[Saved data entries]

<<<<

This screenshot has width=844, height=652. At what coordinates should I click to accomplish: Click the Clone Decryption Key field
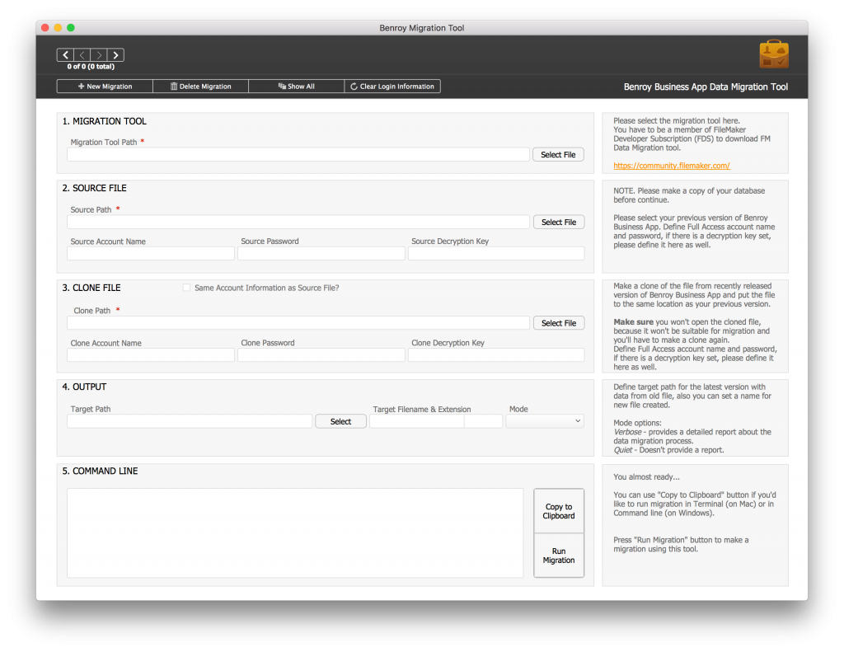[x=495, y=355]
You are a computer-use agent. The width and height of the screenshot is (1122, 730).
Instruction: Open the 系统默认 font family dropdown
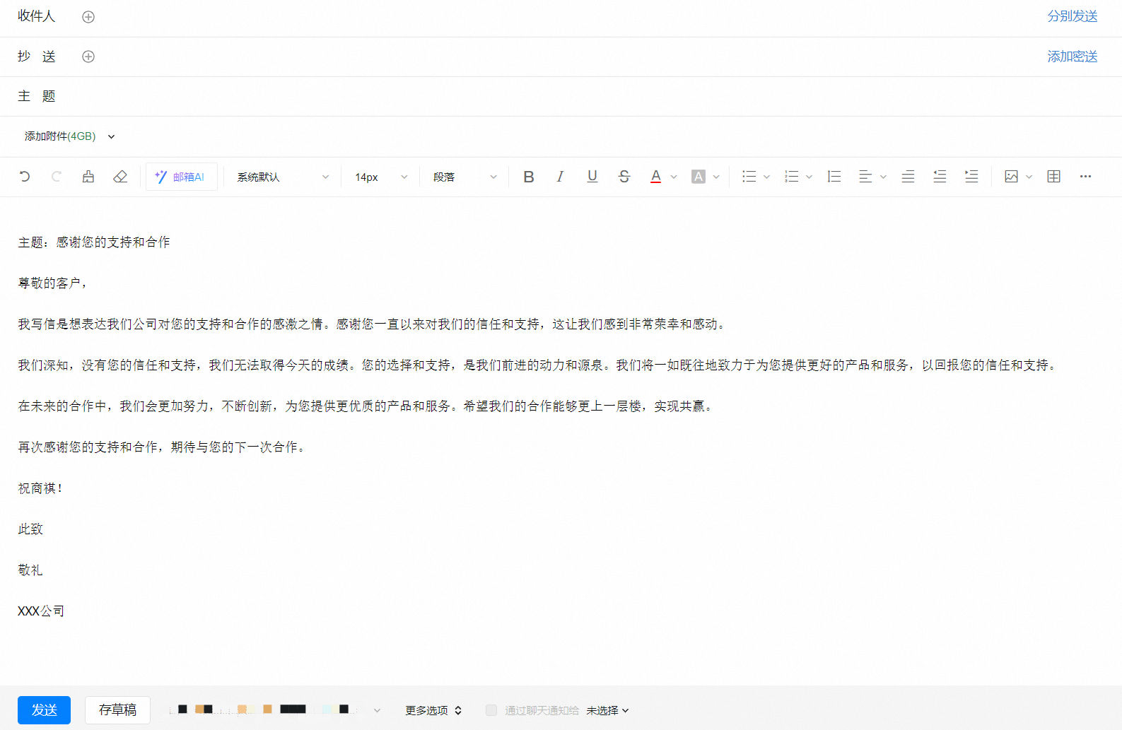[283, 177]
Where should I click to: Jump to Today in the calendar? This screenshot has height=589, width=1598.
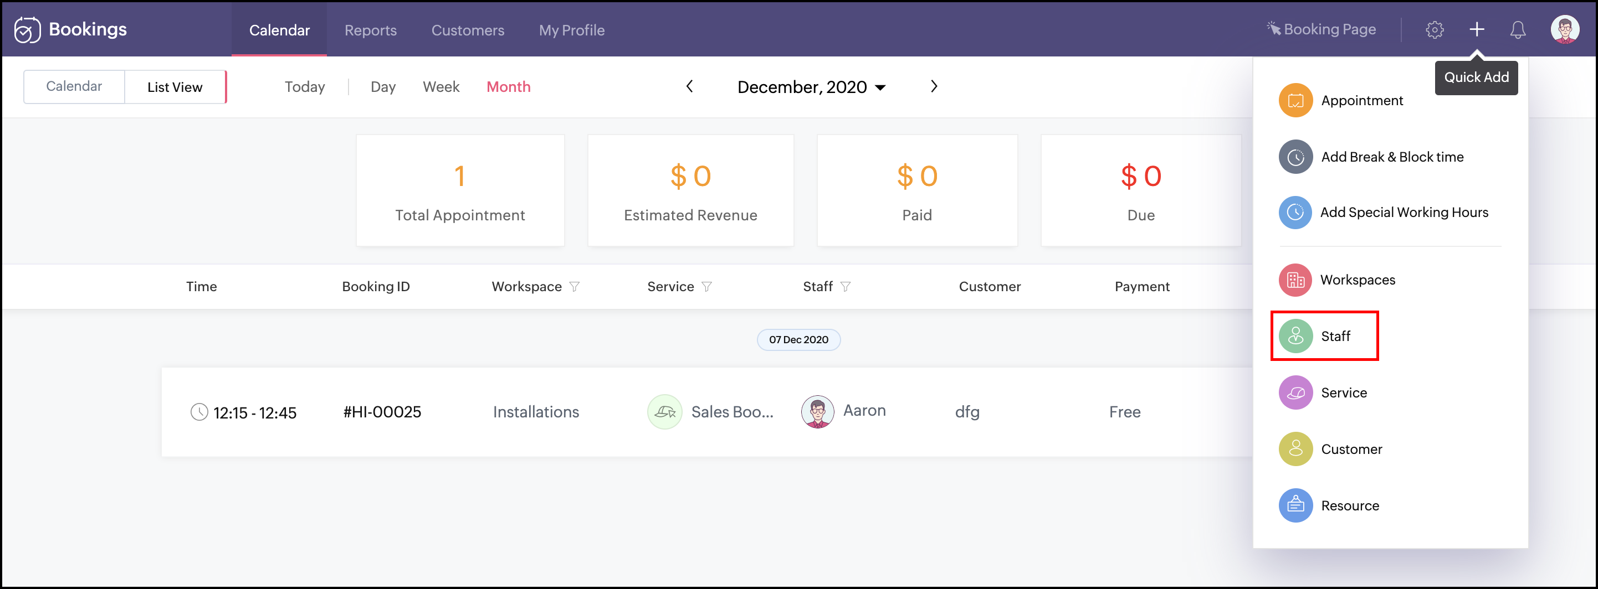coord(305,87)
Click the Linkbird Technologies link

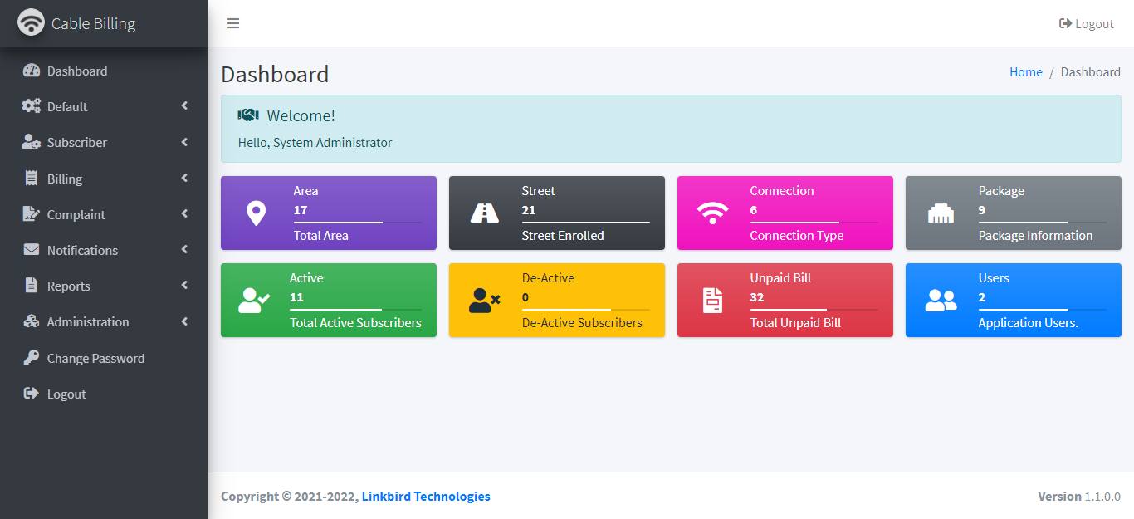point(426,496)
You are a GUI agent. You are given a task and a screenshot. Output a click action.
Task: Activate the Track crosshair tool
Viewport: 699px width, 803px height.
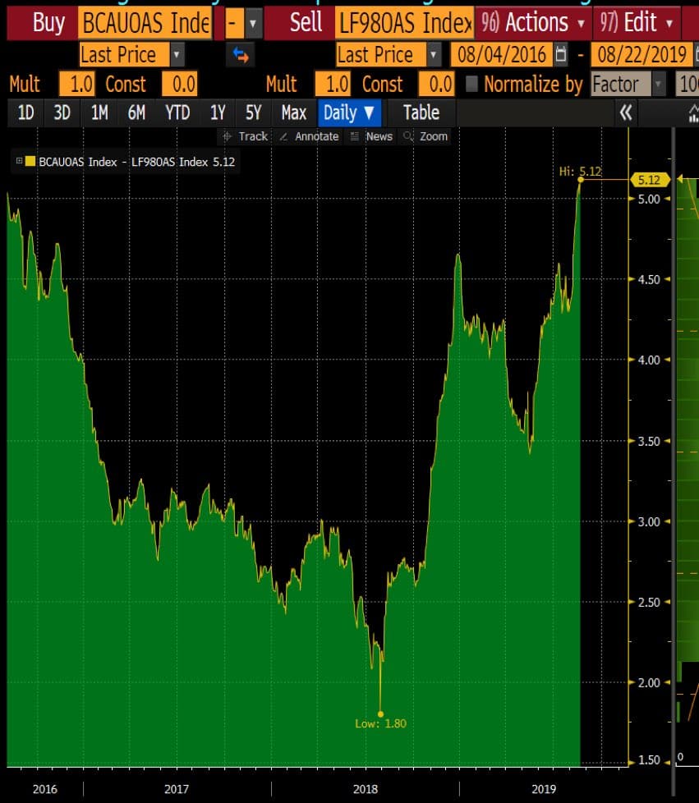(x=245, y=136)
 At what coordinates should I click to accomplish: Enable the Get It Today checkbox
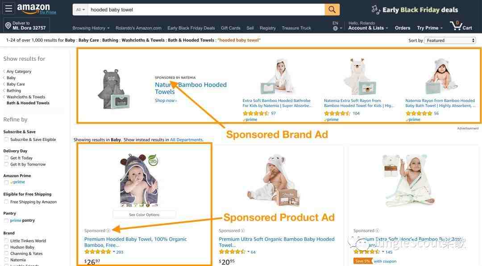coord(6,158)
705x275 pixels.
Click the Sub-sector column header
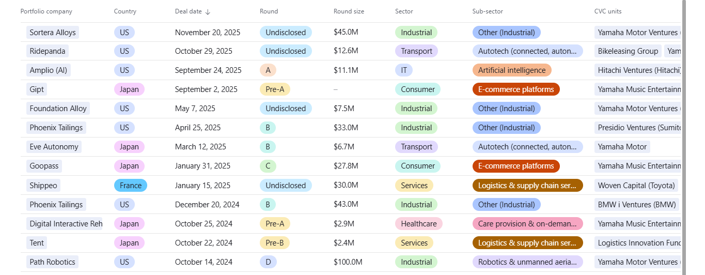[487, 11]
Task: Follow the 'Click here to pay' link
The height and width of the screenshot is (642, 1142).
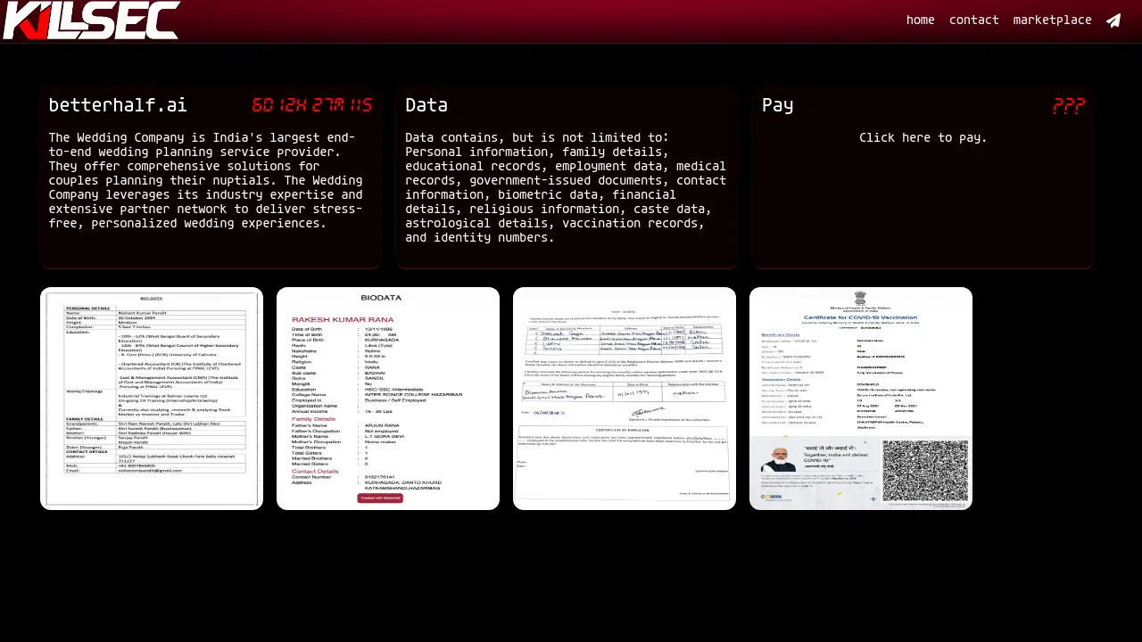Action: point(923,138)
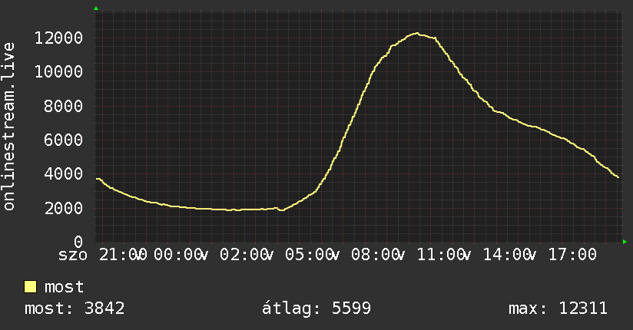Click the 8000 y-axis label
The image size is (633, 330).
tap(64, 106)
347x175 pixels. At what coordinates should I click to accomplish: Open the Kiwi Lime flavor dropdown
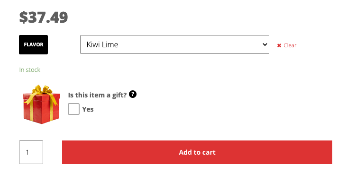[x=174, y=44]
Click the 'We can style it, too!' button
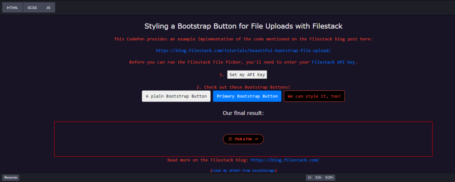This screenshot has height=182, width=455. point(314,96)
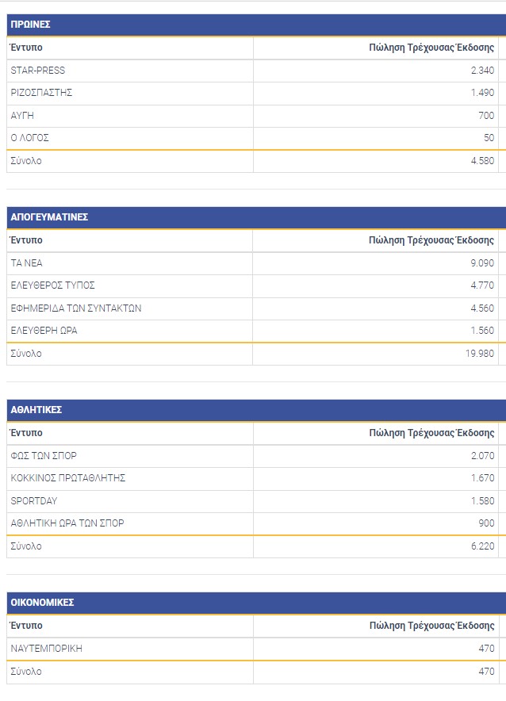Select ΚΟΚΚΙΝΟΣ ΠΡΩΤΑΘΛΗΤΗΣ newspaper
This screenshot has height=701, width=506.
68,478
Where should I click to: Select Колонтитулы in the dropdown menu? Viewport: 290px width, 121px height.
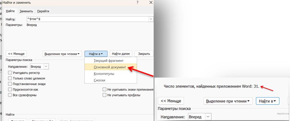(104, 74)
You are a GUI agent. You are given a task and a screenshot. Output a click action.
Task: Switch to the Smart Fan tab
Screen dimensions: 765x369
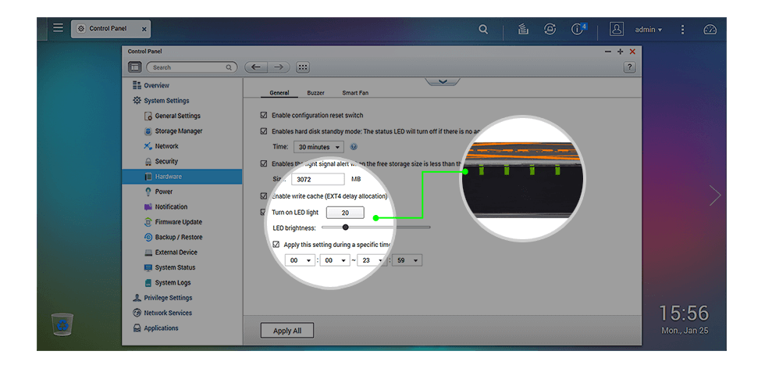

>>>>

### About this exercise
Write every line of the data out again exactly, leaving out all images.

### Reply
This screenshot has width=844, height=652. At what coordinates should I click to accomplish: Click the Clone Decryption Key field
[x=495, y=355]
You are a computer-use agent. The width and height of the screenshot is (1122, 730).
Instruction: Open the 系统默认 font family dropdown
[283, 177]
Where should I click to: Jump to Today in the calendar? This screenshot has height=589, width=1598.
coord(305,87)
Click the Linkbird Technologies link

point(426,496)
You are a GUI agent. You are given a task and a screenshot. Output a click action.
Task: Activate the Track crosshair tool
Viewport: 699px width, 803px height.
(x=245, y=136)
 At what coordinates should I click to accomplish: Enable the Get It Today checkbox
coord(6,158)
705x275 pixels.
Click the Sub-sector column header
[487, 11]
Task: Follow the 'Click here to pay' link
The height and width of the screenshot is (642, 1142).
Action: point(923,138)
Click the 8000 y-axis label
The image size is (633, 330).
tap(64, 106)
347x175 pixels. At what coordinates should I click to accomplish: Open the Kiwi Lime flavor dropdown
[x=174, y=44]
Click the 'We can style it, too!' button
This screenshot has height=182, width=455. point(314,96)
Select ΚΟΚΚΙΝΟΣ ΠΡΩΤΑΘΛΗΤΗΣ newspaper
This screenshot has height=701, width=506.
68,478
Where should I click to: Select Колонтитулы in the dropdown menu? Viewport: 290px width, 121px height.
(104, 74)
You are a GUI agent. You are given a task and a screenshot. Output a click action.
Task: Switch to the Smart Fan tab
Screen dimensions: 765x369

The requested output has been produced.